Where "axis" appears in a line of the entries below, that line should be copied.

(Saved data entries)
Start of Block

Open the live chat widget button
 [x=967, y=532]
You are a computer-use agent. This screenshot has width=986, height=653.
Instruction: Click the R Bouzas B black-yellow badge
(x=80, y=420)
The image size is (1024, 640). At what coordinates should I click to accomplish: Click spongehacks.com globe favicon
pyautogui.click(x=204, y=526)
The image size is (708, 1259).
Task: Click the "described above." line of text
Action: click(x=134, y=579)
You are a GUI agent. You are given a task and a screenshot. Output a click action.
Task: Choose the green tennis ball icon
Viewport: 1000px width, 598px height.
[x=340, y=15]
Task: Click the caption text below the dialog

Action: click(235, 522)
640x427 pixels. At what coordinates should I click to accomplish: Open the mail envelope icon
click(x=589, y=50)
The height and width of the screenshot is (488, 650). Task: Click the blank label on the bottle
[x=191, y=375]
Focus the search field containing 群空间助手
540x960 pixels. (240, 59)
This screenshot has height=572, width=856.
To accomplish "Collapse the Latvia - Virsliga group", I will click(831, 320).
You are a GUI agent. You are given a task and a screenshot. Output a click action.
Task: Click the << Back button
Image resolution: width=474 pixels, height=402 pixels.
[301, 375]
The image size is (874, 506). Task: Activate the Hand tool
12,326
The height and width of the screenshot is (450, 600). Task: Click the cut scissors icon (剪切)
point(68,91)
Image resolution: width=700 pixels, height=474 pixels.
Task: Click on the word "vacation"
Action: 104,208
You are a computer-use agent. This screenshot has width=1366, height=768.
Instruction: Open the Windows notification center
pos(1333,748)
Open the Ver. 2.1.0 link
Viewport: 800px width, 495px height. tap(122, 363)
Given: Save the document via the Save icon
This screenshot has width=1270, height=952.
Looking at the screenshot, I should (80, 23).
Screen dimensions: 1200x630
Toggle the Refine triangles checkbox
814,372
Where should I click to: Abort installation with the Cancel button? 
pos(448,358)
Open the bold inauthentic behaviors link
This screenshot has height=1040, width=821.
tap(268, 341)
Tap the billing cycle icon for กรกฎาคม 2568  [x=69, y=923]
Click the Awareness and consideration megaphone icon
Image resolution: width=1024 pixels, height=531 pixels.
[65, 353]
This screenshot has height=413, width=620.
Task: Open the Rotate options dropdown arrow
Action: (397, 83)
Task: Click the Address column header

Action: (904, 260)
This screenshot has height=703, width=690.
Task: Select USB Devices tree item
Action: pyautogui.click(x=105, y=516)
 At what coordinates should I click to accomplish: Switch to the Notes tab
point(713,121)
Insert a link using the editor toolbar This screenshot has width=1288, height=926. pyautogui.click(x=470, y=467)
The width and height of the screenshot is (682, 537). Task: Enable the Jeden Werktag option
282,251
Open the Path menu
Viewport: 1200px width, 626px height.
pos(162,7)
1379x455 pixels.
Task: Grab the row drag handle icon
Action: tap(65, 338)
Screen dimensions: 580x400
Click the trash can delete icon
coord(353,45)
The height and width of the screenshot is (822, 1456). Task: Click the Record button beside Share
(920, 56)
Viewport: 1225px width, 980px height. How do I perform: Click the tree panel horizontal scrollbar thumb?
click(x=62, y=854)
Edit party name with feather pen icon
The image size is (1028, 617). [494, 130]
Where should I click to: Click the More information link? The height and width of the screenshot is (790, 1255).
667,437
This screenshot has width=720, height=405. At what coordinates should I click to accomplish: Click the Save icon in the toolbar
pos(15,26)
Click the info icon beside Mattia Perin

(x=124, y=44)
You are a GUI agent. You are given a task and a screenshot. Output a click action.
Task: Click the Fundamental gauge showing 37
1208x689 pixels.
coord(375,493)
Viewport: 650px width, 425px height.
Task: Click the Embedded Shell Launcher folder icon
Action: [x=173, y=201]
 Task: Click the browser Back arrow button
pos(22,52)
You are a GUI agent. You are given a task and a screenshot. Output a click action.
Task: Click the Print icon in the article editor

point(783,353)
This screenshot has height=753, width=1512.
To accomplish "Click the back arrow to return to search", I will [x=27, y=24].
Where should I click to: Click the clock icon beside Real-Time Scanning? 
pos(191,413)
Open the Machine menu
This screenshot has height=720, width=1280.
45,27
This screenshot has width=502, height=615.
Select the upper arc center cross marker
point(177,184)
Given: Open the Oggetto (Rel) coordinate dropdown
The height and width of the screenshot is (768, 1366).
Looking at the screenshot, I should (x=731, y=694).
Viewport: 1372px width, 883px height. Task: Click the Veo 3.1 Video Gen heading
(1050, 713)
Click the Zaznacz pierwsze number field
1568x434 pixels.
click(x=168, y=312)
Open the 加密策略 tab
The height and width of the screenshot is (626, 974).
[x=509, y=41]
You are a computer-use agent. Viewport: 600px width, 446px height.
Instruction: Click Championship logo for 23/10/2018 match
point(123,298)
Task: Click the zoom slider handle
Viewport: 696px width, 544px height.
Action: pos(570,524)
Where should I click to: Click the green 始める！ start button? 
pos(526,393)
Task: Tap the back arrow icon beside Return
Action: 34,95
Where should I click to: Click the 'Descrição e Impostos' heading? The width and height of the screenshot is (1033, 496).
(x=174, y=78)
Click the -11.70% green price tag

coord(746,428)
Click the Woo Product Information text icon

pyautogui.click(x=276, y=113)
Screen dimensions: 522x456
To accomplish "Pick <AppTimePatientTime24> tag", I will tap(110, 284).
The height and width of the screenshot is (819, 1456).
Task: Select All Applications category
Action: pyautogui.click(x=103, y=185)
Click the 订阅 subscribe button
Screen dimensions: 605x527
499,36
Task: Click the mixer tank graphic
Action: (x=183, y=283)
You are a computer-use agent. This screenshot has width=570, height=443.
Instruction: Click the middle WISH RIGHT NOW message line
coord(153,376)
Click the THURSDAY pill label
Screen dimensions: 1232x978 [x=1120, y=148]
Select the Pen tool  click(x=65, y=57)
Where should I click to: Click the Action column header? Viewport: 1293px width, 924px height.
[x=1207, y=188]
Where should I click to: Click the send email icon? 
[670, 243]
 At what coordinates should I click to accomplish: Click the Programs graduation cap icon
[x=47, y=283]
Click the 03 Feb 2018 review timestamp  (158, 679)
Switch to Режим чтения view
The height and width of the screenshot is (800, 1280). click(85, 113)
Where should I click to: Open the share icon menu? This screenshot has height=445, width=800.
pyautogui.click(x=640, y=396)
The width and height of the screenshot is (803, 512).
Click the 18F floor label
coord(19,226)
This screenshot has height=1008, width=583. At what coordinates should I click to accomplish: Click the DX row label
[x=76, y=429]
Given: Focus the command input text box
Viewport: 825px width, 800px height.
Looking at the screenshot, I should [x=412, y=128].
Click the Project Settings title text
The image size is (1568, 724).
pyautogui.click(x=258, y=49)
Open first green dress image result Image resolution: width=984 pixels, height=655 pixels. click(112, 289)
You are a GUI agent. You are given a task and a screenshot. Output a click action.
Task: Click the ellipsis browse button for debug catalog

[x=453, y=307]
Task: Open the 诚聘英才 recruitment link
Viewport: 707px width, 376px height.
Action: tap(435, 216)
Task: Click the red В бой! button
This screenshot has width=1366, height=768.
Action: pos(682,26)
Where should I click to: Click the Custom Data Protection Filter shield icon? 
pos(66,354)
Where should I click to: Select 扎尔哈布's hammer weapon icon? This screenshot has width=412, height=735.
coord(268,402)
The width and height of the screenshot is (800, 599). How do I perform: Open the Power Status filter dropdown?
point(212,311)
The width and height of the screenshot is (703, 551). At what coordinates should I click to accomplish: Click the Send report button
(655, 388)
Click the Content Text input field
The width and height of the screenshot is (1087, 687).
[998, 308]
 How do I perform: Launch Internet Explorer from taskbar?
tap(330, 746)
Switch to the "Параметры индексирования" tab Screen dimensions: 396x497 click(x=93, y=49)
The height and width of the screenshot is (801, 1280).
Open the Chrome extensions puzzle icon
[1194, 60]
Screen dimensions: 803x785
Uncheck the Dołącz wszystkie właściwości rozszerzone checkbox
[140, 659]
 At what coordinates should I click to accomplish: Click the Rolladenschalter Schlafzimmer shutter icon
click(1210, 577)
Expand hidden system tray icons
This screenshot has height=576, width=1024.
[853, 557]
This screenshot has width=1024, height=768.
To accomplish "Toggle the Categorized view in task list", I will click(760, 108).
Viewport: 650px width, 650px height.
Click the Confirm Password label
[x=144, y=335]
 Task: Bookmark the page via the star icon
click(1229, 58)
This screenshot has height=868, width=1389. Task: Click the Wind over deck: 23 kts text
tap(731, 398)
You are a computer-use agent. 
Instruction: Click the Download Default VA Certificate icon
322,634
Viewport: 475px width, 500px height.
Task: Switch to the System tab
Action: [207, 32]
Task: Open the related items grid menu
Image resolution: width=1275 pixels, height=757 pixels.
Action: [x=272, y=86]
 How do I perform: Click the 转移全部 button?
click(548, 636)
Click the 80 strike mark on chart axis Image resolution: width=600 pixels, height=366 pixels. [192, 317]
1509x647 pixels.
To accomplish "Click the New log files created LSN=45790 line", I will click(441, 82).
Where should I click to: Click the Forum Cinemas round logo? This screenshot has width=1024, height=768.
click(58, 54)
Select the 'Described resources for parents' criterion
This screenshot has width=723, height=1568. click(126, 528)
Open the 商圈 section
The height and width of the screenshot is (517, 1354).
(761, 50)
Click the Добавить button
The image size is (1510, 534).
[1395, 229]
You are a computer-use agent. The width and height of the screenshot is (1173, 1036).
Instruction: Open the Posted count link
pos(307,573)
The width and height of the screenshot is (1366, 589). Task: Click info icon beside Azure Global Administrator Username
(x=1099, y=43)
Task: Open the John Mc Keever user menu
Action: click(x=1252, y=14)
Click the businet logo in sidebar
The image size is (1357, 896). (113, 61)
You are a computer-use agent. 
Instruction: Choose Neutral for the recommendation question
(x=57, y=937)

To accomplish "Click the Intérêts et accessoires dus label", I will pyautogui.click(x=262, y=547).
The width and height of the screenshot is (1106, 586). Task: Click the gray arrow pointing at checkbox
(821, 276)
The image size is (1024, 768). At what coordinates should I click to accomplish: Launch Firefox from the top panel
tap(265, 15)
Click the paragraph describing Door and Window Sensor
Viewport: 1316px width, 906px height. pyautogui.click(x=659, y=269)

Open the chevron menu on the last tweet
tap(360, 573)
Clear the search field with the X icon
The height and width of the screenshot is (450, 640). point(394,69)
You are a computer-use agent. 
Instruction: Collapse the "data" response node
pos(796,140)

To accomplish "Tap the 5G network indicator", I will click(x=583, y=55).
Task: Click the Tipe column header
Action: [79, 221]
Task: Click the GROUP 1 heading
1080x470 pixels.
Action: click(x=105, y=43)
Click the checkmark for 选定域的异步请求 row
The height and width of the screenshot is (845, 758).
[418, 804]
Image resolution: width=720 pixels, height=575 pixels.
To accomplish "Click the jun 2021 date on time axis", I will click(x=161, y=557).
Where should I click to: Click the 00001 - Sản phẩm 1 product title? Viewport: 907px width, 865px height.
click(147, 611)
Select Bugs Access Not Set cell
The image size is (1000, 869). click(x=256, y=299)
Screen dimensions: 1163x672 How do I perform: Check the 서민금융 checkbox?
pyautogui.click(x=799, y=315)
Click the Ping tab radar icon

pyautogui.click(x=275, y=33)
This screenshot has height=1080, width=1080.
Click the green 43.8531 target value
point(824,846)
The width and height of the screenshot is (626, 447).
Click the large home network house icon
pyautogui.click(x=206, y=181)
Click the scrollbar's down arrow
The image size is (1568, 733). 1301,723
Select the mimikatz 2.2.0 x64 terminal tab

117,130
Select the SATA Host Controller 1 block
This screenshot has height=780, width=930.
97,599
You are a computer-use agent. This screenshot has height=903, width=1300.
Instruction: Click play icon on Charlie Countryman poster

End of Block

*Result*.
Click the 80 strike mark on chart axis Image resolution: width=600 pixels, height=366 pixels. [192, 317]
To accomplish "Click the jun 2021 date on time axis", I will click(x=161, y=557).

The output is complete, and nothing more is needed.